__EXTRACT TO READ__.
·····

# Little Girl Mourner Animatronic



## Death Master

This is my little girl mourner animatronic I have had her for a year now, She is just off of the sidewalk in my yard wearing a princess costume crying with her back to the TOTs and head down as they walk up on her they should see her pumpkin candy bucket is laying on the ground spilled, when they hit the IR sensor she angrily screams tilts her head back way beyond what should be possible spins around to face the TOTs and reaches out for them. I’m thinking about adding a rail for her to run out about 2 to 3 feet from her starting point to the TOTs and putting her next to a real steel coffin I just got from a warehouse fire for this year. Maybe. I used a 1/2x4" air cylinder for the arms a 1/4x3 for the jaw and a rotary actuator for spinning her around.


----------



## silentskream

The scenario you describes is absolutely terrifying.
I love it.

can you get video of the functionality?


----------



## Hairazor

Wicked cool!


----------



## killer20

WOW that is so cool that would make me run


----------



## spookymulder76

That's pretty sweet, and terrifying. If only I was technically savvy...


----------



## RoxyBlue

She's gruesome - really well done corpsing on her face.


----------



## studiokraft

Mega-scary! I second the request for a video of it working!


----------



## tortured_serenity

OMG you're going to scare the living hell out of those poor kids...LMAO!!!


----------



## Offwhiteknight

That...is straight up creepy. Awesome job. But creepy.


----------



## Anda

AWESOME!!! I'd love to see a video also! :winkin:


----------



## Palmdale Haunter

Way cool!!!
I would love to a video of this in action...


----------



## scarrycher

great job!! you should save money on candy, no kid under 10 will keep going to your door to get a treat!


----------



## Death Master

Thanks guys. I have to pull her out and do a PM before Halloween anyways when I do Ill grab a video and post it.


----------



## Ramonadona

scarrycher said:


> great job!! you should save money on candy, no kid under 10 will keep going to your door to get a treat!


Gotta agree with that statement...I wouldn't want to get any where near that kid! lol


----------



## Lunatic

Wicked freaky man! I love it!


----------



## tstraub

Death Master said:


> Thanks guys. I have to pull her out and do a PM before Halloween anyways when I do Ill grab a video and post it.


Woody have you had a chance to shoot a video of her yet? The pictures look great I'm very interested in watching the video.

Tyler


----------



## Death Master

tstraub said:


> Woody have you had a chance to shoot a video of her yet? The pictures look great I'm very interested in watching the video.
> 
> Tyler


Not yet buddy but will do it on my next day off.


----------



## tstraub

Death Master said:


> Not yet buddy but will do it on my next day off.


Thanks, no need to rush I know how real life can be. BTW I did your and subscribe to your You Tube channel. I am very impressed with your props.

Tyler


----------



## GhoulishCop

Death Master,

I'm not so easy going as tstraub. I need to see a video of this awesome prop and I need to see it now! 

I imagine the prop was a big hit on Halloween with tons of squeals of terror and delight. Looking forward to the video too!

Rich


----------



## kprimm

Would like to see a vid and a how to. I need to learn about the actuator.

·····

__JOBS__.
A - In the animatronic thread:
(i) What size of air cylinder moves the jaw?
(ii) What costume is the girl wearing?
(iii) What does kprimm say he needs to learn about?
B - Can you update the animatronic thread, starting with "I'm not so easy" and going on through "about the actuator.", with "clip" in place of "video"?
The listing plays no part in this work.

__DATA ROWS__.
·····

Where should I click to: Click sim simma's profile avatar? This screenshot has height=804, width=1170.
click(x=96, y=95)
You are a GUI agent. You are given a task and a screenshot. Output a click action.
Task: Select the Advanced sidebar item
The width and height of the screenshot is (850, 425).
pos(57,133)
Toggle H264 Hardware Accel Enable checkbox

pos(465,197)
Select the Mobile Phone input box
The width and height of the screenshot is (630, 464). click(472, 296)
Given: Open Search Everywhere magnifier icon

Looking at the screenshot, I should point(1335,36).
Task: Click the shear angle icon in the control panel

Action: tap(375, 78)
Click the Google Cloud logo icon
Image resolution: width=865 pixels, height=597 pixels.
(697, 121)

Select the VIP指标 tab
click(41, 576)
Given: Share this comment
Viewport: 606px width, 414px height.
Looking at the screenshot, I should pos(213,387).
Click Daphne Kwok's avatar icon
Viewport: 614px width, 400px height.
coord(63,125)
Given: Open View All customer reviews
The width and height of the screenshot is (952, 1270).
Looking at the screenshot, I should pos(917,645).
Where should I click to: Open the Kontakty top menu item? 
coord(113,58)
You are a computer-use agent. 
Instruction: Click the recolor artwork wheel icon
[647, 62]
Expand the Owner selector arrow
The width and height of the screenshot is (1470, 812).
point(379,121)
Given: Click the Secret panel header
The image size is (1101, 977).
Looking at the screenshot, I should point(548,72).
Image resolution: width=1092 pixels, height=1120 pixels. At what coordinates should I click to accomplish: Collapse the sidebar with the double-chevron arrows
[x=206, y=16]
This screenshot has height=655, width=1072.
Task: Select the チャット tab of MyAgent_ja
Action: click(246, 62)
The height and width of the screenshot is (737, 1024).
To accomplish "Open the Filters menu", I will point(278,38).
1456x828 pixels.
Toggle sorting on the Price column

·····

__ANSWER SET__.
A -
(i) A 1/4x3 air cylinder.
(ii) A princess costume.
(iii) The actuator.

B -
I'm not so easy going as tstraub. I need to see a clip of this awesome prop and I need to see it now! 

I imagine the prop was a big hit on Halloween with tons of squeals of terror and delight. Looking forward to the clip too!

Rich


----------



## kprimm

Would like to see a vid and a how to. I need to learn about the actuator.